Página - 1- Galáxia espiral NGC7424 2- Editorial: Qual é a verdadeira situação da Ciência em Portugal?
- Quantos braços tem a Via Láctea?
3- Sistemas planetários em formação
- Galáxia bebé revelada perto da Via-Láctea
4 5- Universo On-Line:
  No Rasto de Albert Einstein
6- Para Observar em Janeiro
  VISIBILIDADE DOS PLANETAS
  Alguns Fenómenos Astronómicos
  Fases da Lua
  Nascimento, Passagem Meridiana e Ocaso dos Planetas
- Visitas Guiadas ao OAL
- Próxima Palestra Pública no OAL
7- O Céu de Janeiro

"O País não pode desperdiçar esses jovens!"

Ramôa Ribeiro, "Docteur d'État" pela Universidade de Poitiers (França), é Presidente da Fundação para a Ciência e a Tecnologia (FCT) desde 2002, um cargo que "gosta de ocupar", uma vez que tem "realizado coisas importantes pela Ciência", com o apoio da comunidade científica.
Em breve vão avançar os concursos para as Escolas no âmbito do Ciência Viva. Na sua opinião, a divulgação científica é fundamental para haver mais jovens despertos para a Ciência, futuros candidatos às Faculdades de Física, Matemática e Engenharias.
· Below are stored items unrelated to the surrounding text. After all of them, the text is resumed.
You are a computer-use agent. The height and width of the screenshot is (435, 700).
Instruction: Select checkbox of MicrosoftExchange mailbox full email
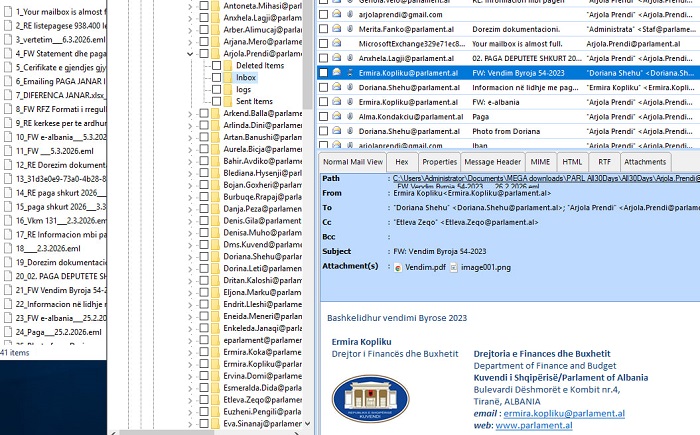coord(324,44)
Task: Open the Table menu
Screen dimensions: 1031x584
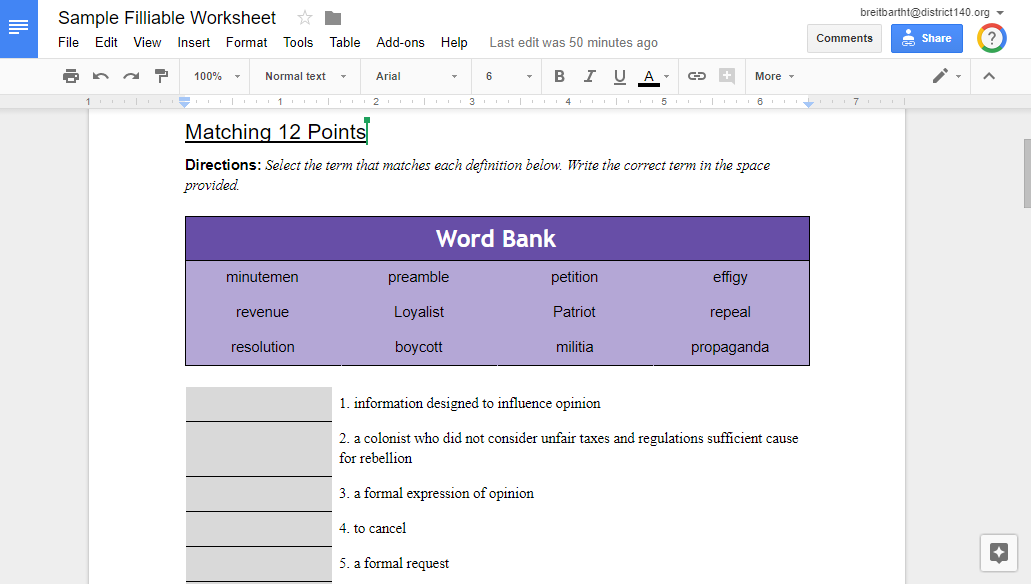Action: (344, 42)
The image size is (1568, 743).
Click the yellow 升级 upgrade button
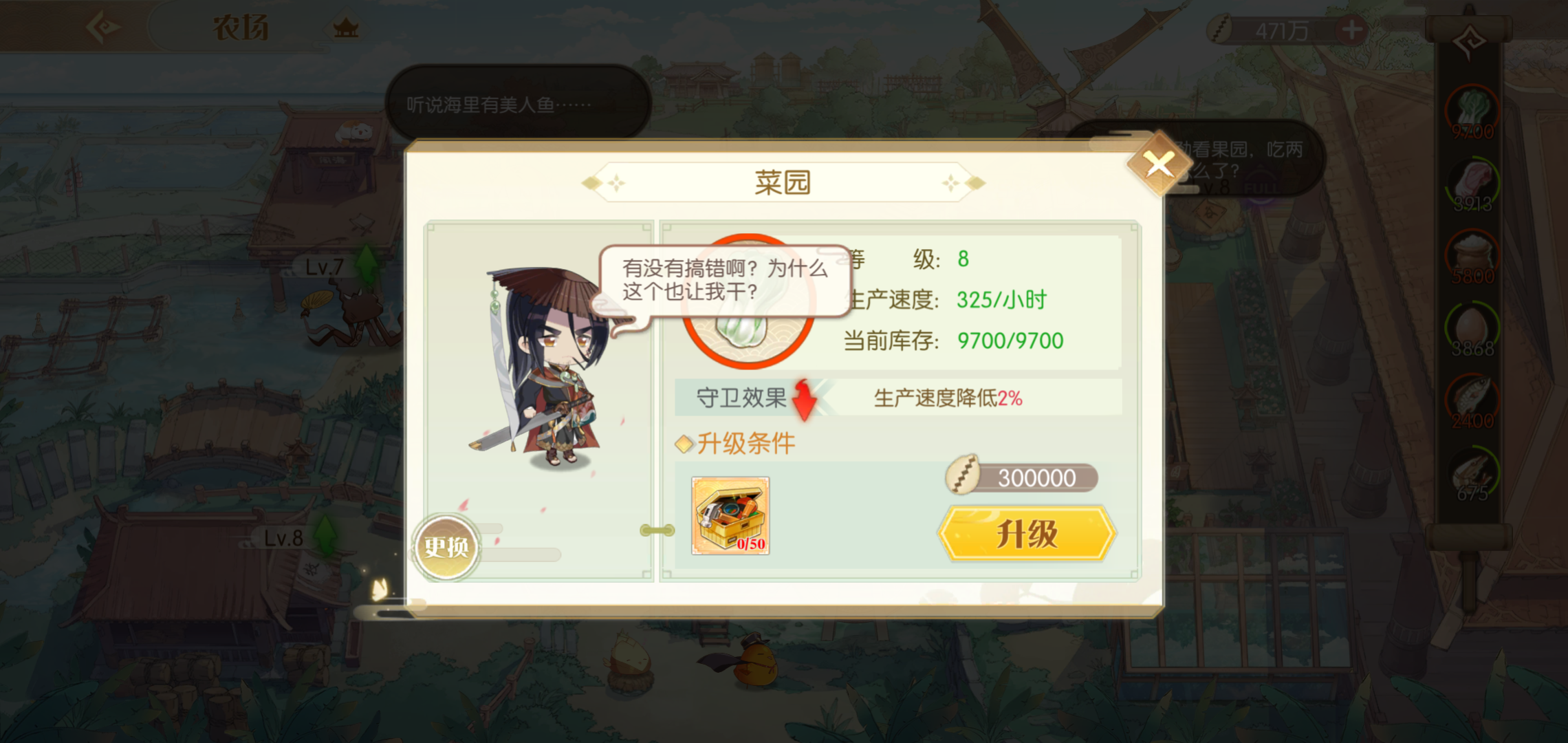point(1027,534)
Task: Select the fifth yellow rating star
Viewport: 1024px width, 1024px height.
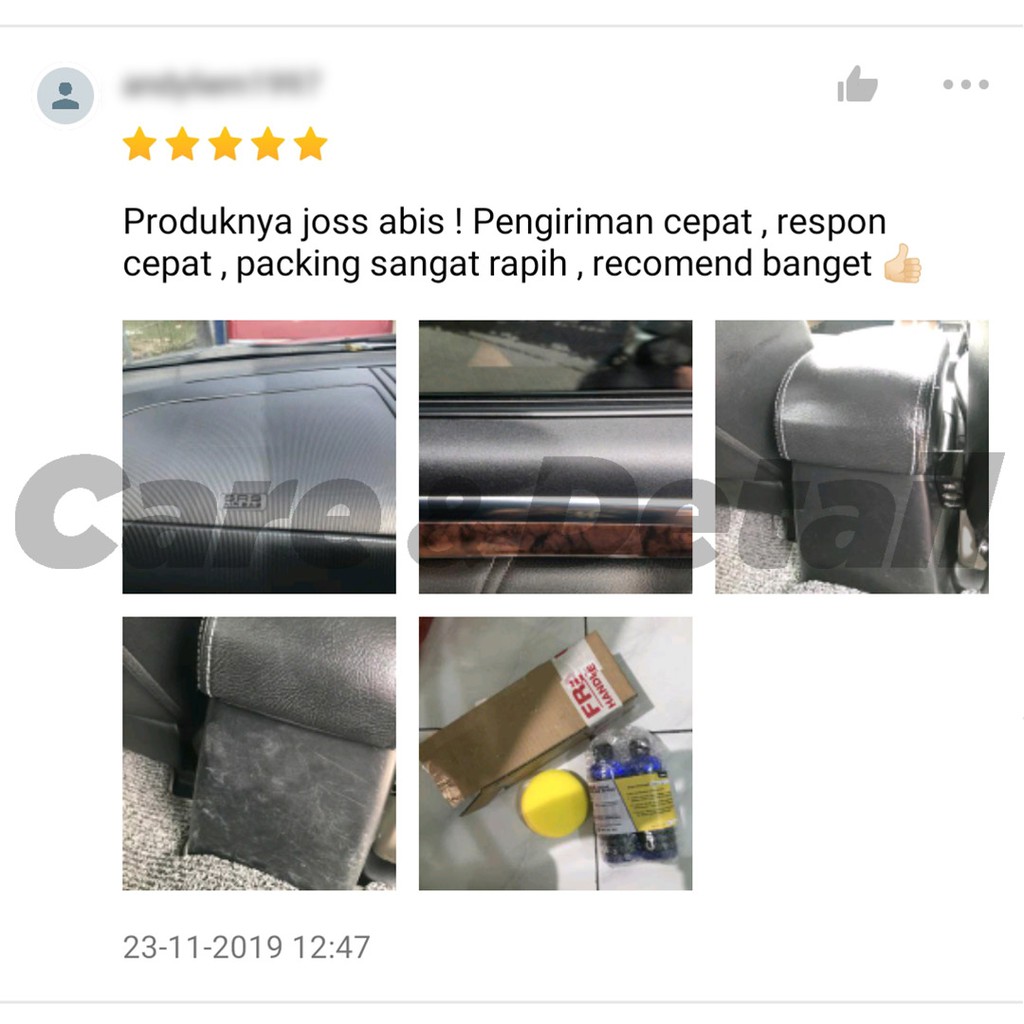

  De acordo com estudos recentemente publicados, apesar do crescente número de recursos humanos especializados em Investigação, Portugal continua a ser o país menos inovador e mais subdesenvolvido da União Europeia, quer em Ciência, quer em Tecnologia. Face a estas conclusões, o que é que na sua opinião, ainda falta fazer em Portugal para atingir níveis mais elevados de desenvolvimento científico e tecnológico?

Ramôa Ribeiro, Presidente da Fundação para a Ciência e a Tecnologia
  Portugal foi o país da União Europeia que nos últimos anos mais aumentou em percentagem o número de doutores, o que significa que partimos para o desenvolvimento científico muito tarde, com um número muito reduzido de doutores em relação ao que se verificava nos outros países. Foi em 1990 que Portugal deu um grande salto em frente no sentido do desenvolvimento da sua actividade científica, com o programa CIÊNCIA, através do qual, pela primeira vez, se financiou um grande número de bolsas de mestrado, doutoramento e pós-doutoramento. Actualmente, gastam-se cerca de 100 milhões de euros por ano em formação avançada dos recursos humanos qualificados, financiando quatro mil bolseiros individuais e outros tantos ligados a projectos ou unidades de I&D. Podemos afirmar que Portugal não tem doutores a mais, embora haja uma preocupação legítima com o futuro dos doutores. As bolsas são fundamentais, mas de facto, bolseiro não é uma profissão. Para além disso, acho que há uma concepção um pouco errada de que quem faz um doutoramento vai necessariamente fazer investigação toda a vida, o que não é verdade. Quem faz um doutoramento vai ter uma preparação que lhe vai permitir executar funções em empregos variados, com muito mais bases do que se não tivesse o doutoramento. Por exemplo, é cada vez mais habitual ver jovens doutorados em Matemática ou Física a trabalhar na Bolsa de Nova Iorque. Um doutorado em Matemática ou em Física tem uma formação e uma capacidade de síntese e abstracção superior a outros doutores. Sei também que na Bolsa de Londres estão a admitir doutores em Física. É importante que muitos jovens doutores continuem a fazer investigação, mas também em qualquer parte do mundo há doutores desempenhando inúmeras funções, nas empresas ou na administração pública. Naturalmente a nossa cultura empresarial e científica mudará muito quando tivermos pessoas mais qualificadas em vários lugares da sociedade portuguesa, nomeadamente em empresas.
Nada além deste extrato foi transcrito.